== Information provided ==

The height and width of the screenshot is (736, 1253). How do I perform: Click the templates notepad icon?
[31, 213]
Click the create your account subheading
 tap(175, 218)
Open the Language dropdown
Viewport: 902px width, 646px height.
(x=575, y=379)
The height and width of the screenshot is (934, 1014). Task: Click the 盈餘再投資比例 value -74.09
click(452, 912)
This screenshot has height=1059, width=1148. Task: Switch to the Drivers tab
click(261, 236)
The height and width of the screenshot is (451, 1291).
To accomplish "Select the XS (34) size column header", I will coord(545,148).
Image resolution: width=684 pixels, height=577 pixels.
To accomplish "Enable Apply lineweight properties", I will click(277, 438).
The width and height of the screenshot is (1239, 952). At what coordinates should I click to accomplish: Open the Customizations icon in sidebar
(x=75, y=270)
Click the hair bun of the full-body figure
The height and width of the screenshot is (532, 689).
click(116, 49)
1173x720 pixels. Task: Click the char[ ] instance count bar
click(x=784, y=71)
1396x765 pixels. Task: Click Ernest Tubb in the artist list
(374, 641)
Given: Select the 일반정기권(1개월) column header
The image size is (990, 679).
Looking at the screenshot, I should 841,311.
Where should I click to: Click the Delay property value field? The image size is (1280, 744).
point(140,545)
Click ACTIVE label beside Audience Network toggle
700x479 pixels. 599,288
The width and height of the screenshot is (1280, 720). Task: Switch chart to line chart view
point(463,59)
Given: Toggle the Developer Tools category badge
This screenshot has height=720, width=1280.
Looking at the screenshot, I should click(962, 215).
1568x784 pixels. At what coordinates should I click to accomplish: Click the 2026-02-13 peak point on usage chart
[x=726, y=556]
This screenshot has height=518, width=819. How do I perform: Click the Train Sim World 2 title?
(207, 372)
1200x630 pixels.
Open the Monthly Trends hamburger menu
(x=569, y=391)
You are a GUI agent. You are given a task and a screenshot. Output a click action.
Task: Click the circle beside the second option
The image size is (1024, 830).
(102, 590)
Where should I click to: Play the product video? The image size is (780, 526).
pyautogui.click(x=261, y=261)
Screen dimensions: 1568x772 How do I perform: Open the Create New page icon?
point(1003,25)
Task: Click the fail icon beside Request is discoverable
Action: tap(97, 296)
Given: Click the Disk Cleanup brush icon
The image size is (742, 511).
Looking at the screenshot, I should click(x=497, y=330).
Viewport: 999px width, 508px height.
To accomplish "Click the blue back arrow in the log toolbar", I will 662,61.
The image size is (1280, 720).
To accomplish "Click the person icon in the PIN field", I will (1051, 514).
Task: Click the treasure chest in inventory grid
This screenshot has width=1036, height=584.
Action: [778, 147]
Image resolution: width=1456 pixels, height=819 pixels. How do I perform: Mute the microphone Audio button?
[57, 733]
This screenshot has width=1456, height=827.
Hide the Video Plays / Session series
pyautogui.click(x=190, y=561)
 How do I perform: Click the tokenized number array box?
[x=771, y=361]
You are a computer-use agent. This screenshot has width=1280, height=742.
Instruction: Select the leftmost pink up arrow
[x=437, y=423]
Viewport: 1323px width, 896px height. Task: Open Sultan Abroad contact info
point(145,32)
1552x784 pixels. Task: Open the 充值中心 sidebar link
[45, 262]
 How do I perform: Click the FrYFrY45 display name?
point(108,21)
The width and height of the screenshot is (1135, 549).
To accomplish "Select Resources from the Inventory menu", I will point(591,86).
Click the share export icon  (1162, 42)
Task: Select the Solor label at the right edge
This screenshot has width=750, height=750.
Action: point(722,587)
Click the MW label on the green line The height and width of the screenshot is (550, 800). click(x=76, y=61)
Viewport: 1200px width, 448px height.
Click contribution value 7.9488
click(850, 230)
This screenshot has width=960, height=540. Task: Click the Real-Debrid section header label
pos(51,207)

===

» Task to complete
Report back every line of the entries in which "column" occurs.

» Answer to the exercise
To accomplish "Select the XS (34) size column header", I will coord(545,148).
Given: Select the 일반정기권(1개월) column header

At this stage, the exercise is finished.